Welcome to The Happiest Recap, a solid gold slate of New York Mets games culled from every schedule the Mets have ever played en route to this, their fiftieth year in baseball. We’ve created a dream season consisting of the “best” 61st game in any Mets season, the “best” 62nd game in any Mets season, the “best” 63rd game in any Mets season…and we keep going from there until we have a completed schedule worthy of Bob Murphy coming back with the Happy Recap after this word from our sponsor on the WFAN Mets Radio Network.

GAME 061: June 14, 1965 — Mets 1 REDS 0 (11)
(Mets All-Time Game 061 Record: 21-28; Mets 1965 Record: 21-39-1)

There was rarely a penalty for any pitcher deciding to pitch the game of his life versus the New York Mets in their first four years. Ask Jim Bunning, whose 1964 perfect game at Shea Stadium raised his profile so high that it probably edged him into the Hall of Fame and maybe Congress. Ask Sandy Koufax, who would pitch plenty of his games of his life before he was done but chose the 1962 Mets for his first no-hitter. Ask most every ace moundsman nine National League staffs sent to face the basement babies throughout ’62, ’63, ’64 and well into ’65.

But don’t ask Jim Maloney. He didn’t get to take full advantage of excelling against the Mets, not on this Monday night at Crosley Field. But, oh, did he excel, and oh, was he taking advantage of the generally easily duped Mets.

From striking out Billy Cowan to lead off the game to striking out the side in the third and striking them out again in the eighth, Maloney was untouchable. His only imperfection was walking Ed Kranepool to open the second…and choosing the wrong night to go so long without being touched.

His opposite number on the mound was Frank Lary, known in his American League days as the Yankee Killer, but he was doing an admirable job of snuffing out Reds. He wasn’t as close to flawless as Maloney, but for eight innings, he did what he had to do, holding Cincinnati to five hits, three walks, a hit batsman and — this is key — no runs. In the top of the ninth, Casey Stengel pinch-hit for Lary with Joe Christopher, but Maloney struck him out. He did the same to Cowan for the third time in the evening.

By the middle of the ninth, Jim Maloney had faced 28 Mets batters. One of them walked. Twenty-seven of them made outs. Fifteen of them struck out. But Maloney wasn’t winning. He was only tying because of Lary, also known as the Mule. Frank was at his most mulish in the eighth when after hitting Tommy Harper, Harper stole second and raced to third on Chris Cannizzaro’s bad throw. With the go-ahead run ninety feet away, Lary grounded Pete Rose back to the mound to erase the Red menace.

● Tasks to perform
• a. Decide whether each statement agrees with the game recap, answering yes or no and quoting the words of the recap that settle it: (i) Maloney's only flaw through the ninth was a walk to Ed Kranepool; (ii) Lary allowed Cincinnati five hits over eight innings; (iii) Joe Christopher got a hit when he batted for Lary in the ninth.
• b. Give a continuation of the game recap, picking up right after its final sentence.
The material after this point comes from a separate source.

● Information provided

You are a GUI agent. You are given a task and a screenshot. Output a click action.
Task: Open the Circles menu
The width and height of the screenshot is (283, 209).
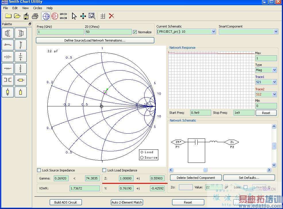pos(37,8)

● Exercise responses
• a.
(i) Yes: "His only imperfection was walking Ed Kranepool to open the second"
(ii) Yes: "holding Cincinnati to five hits, three walks, a hit batsman and — this is key — no runs"
(iii) No: "Casey Stengel pinch-hit for Lary with Joe Christopher, but Maloney struck him out"

• b.
Met defense had been surprisingly obstinate, too…after a fashion. In the fourth, Vada Pinson made it second on a stolen base attempt in which Cannizzaro’s pitchout worked beautifully until shortstop Roy McMillan dropped the throw. Gordy Coleman (who would later make a dazzling stop on the Mets’ only bid at a hit in regulation) continued his at-bat and struck out, but strike three got by Chris, who chased the passed ball. While he did so, Pinson kept running from second. Cannizzaro found the ball and fired it to Lary, who tagged him at home.

In the bottom of the ninth, it fell to Mets reliever Larry Bearnarth to display a little stubbornness, and he proved plenty recalcitrant. Pinson flied to rookie Johnny Lewis in right before Frank Robinson drew a walk. But Bearnarth bore down, getting Coleman to foul to Gonder (who had replaced Cannizzaro behind the plate) and Deron Johnson to ground to McMillan, forcing Pinson at second.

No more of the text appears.